Example: $h(z)=z^2$ $$h(z)=f(x+iy)=(x+iy)^2$$ $$=x^2-y^2+i(2xy)$$

I am wondering if I could do the same for $f(z)=e^{z^e}$. Any help would be greatly appreciated. Thanks.

Answer 1

First, remember that $w^z = e ^ {z \log w}$, for complex numbers, is not defined unambiguously because that depends on the choice of the logarithm. Let us agree to use the principal value as the logarithm. Then we have: $$z^e = e^{e \log z} = e^{e (\log r + i \theta)}$$ where, for the sake of simplicity, I used polar coordinates.

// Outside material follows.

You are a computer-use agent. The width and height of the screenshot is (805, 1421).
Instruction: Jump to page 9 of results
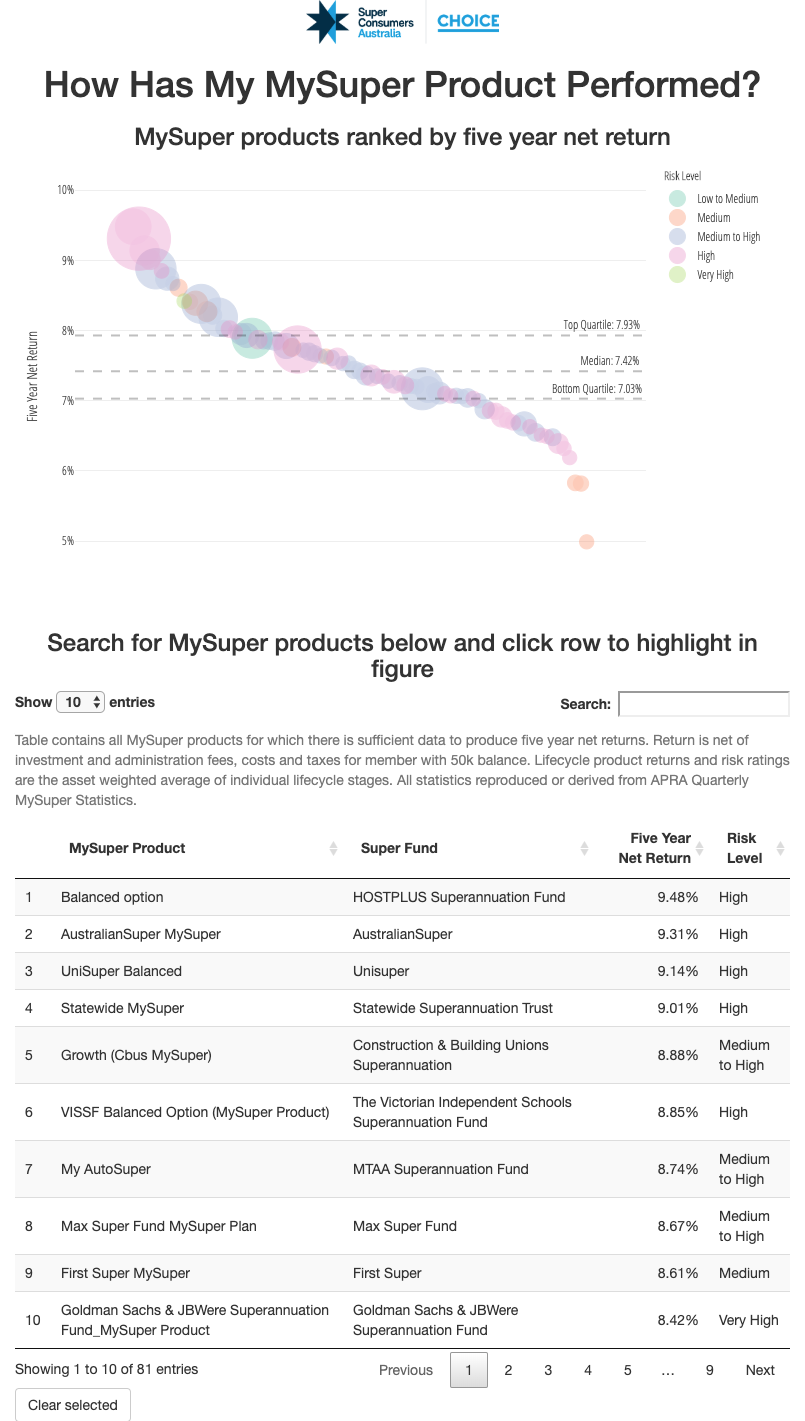point(709,1370)
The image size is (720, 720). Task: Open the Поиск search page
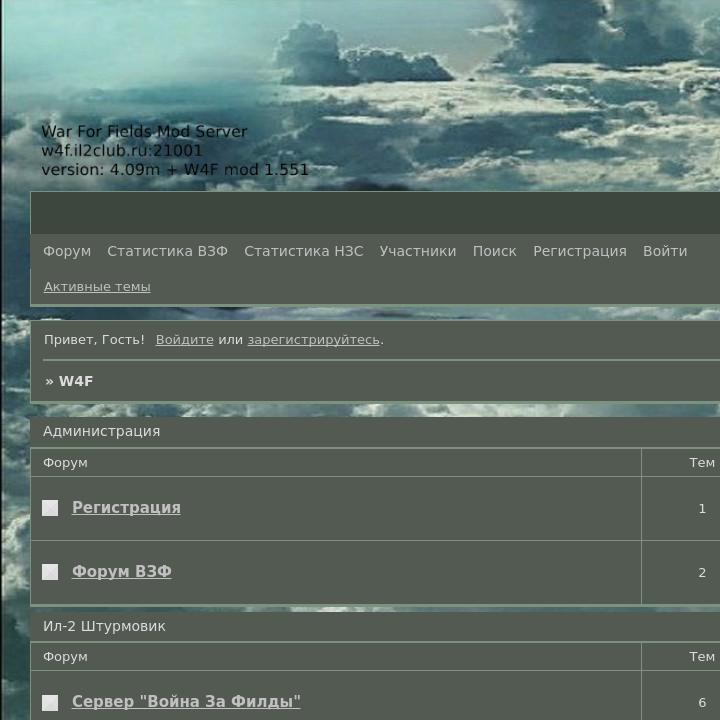[x=494, y=251]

Remembering Euler's fomula, last expression is equal to $$e^{e \log r}(\cos{e\theta} + i \sin{ e\theta})$$ Now, $$e^{z^e}=e ^ {e^{e \log r} (\cos{e \theta} + i \sin {e \theta})}$$ and, using again Euler's formula, we get: $$e^{e^{e \log r} \cos{e \theta}}\bigg(\cos{(e^{e \log r}\sin{e\theta}) + i \sin(e^{e \log r} \sin {e\theta})\bigg)}$$

Answer 2

The problem with $z^e$ is that since $e$ is irrational, this function has infinitely many values. If $z=r(\cos\varphi + i\sin\varphi)$, $$ z^e = r^e(\cos(e\varphi+2e\pi n)+i\sin(e\varphi+2e\pi n)), \qquad n\in\mathbb Z $$

If you are ok with that, then $$ e^{z^e} = e^{r^e\cos(e\varphi+2e\pi n)}\Big(\cos\left(r^e\sin(e\varphi+2e\pi n)\right) +i\sin\left(r^e\sin(e\varphi+2e\pi n)\right)\Big),\qquad n\in\mathbb Z $$

If we want to choose principal branch of $\log z$, then $\varphi=\arg z$ and $n=0$.

Answer 3

Maple says $$ \exp\left(z^\rm{e}\right) ={{\rm e}^{ \left( {x}^{2}+{y}^{2} \right) ^{{\rm e}/2}\cos \left( { \rm e}\arctan \left( y,x \right) \right) }}\cos \left( \left( {x}^{2 }+{y}^{2} \right) ^{{\rm e}/2}\sin \left( {\rm e}\arctan \left( y,x \right) \right) \right) \\+i{{\rm e}^{ \left( {x}^{2}+{y}^{2} \right) ^{{\rm e}/2}\cos \left( {\rm e}\arctan \left( y,x \right) \right) }}\sin \left( \left( {x}^{2}+{y}^{2} \right) ^{{\rm e}/2} \sin \left( {\rm e}\arctan \left( y,x \right) \right) \right) $$